Di Hari Film Nasional, Ini Dia, Film-film Berbahasa Jawa

oleh -12 Dilihat
oleh

Di tengah gairah lahirnya karya-karya baru para sineas Indonesia, terselip cerita film-film dengan gaya berbeda. Setidaknya, ada keberanian beberapa sutradara untuk membuat film dengan bahasa Jawa.

Salah satunya yang terbaru, film berjudul Yowis Ben. Beberapa hari lalu, Presiden Joko Widodo, bahkan terlihat menonton film yang digarap oleh Bayu Skak dan Fajar Nugros.

Tiga hari sebelum Hari Film Nasional, Presiden Joko Widodo, dibuat bahagia usai nonton film berjudul Yowis Ben.  Ini bukan film biasa, karena menggunakan bahasa Jawa model Jawatimuran.
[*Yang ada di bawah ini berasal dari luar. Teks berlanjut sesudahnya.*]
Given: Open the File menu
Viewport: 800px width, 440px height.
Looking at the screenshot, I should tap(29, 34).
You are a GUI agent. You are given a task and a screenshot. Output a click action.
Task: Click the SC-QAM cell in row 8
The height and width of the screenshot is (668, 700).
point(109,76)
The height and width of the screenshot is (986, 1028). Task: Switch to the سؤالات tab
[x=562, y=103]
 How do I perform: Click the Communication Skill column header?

Di sebuah mal di Malang, Jokowi  merasa senang, ada film dengan dialeg Suroboyoan. “Saya senang sekali ada sebuah film yang berbahasa daerah Jawa Timuran. Kemudian di bawahnya tetap ada terjemahan bahasa Indonesia sehingga semua bisa melihat dan menikmati film ini,” ungkap Pak Presiden.
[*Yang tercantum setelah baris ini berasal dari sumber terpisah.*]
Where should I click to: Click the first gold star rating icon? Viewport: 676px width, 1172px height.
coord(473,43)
Film Yowis Ben, memang bukan film pertama yang menggunakan bahasa Jawa. Sebelumnya, sudah ada beberapa film yang berbahasa Jawa. Tahun 2015 misalnya, pernah ada film pendek berjudul Siti. Lalu, ada Turah, Prenjak, dan yang paling baru, Ziarah. Berikut ini film-film berbahasa Jawa itu:

Siti

Siti adalah film berbahasa Jawa yang sukses di berbagai festival internasional. Dibuat tahun 2015, film hitam-putih  ini berkisah tentang sosok orang Jogja. Diperankan Sekar Sari, Siti meraih penghargaan di Festival Film International Shanghai 2015:  Sinematografi dan Naskah film terbaik untuk kategori New Asia Talent Competition, sedangkan Sekar meraih Best Performance dalam Singapore Film Festival ke-25.(*)

Prenjak

Film pendek ini juga menggunakan Bahasa Jawa. Di Festival Film Cannes 2016,  film besutan Wregas Bhanuteja ini, memenangkan Le Prix Découverte Leica Cine sebagai film pendek terbaik. Berkisah soal Diah (Rosa Siregar) yang menawarkan bagian intimnya dilihat temannya.(*)

Turah

Wicaksono Wisnu Legowo menggarap film ini dan langsung mendapat penghargaan Netpac Award. Dengan judul Turah, film berbahasa Jawa ini juga tayang di 9th Bengaluru Internasional Film Festival 2017, India.  Kisahnya, seputar kehidupan sehari-hari masyarakat Tegal di Kampung Tirang.(*)

Ziarah

Film Ziarah adalah film dengan setting, bahasa, serta pemain yang orang Jawa. Sebuah karya bernani yang membuahkan banyak penghargaan. Film hasil besutan sutradara BW Purbanegara ini, berjaya sebagai film terbaik dan skenario terbaik dalam ASEAN International Film Festival and Awards (AIFFA) 2017. Film yang bertutur dalam Bahasa Jawa ini berkisah tentang perjalanan Mbah Sri (Ponco Sutiyem)  mencari kuburan suaminya.(*)

Tinggalkan Balasan

Alamat email Anda tidak akan dipublikasikan. Ruas yang wajib ditandai *

No More Posts Available.

No more pages to load.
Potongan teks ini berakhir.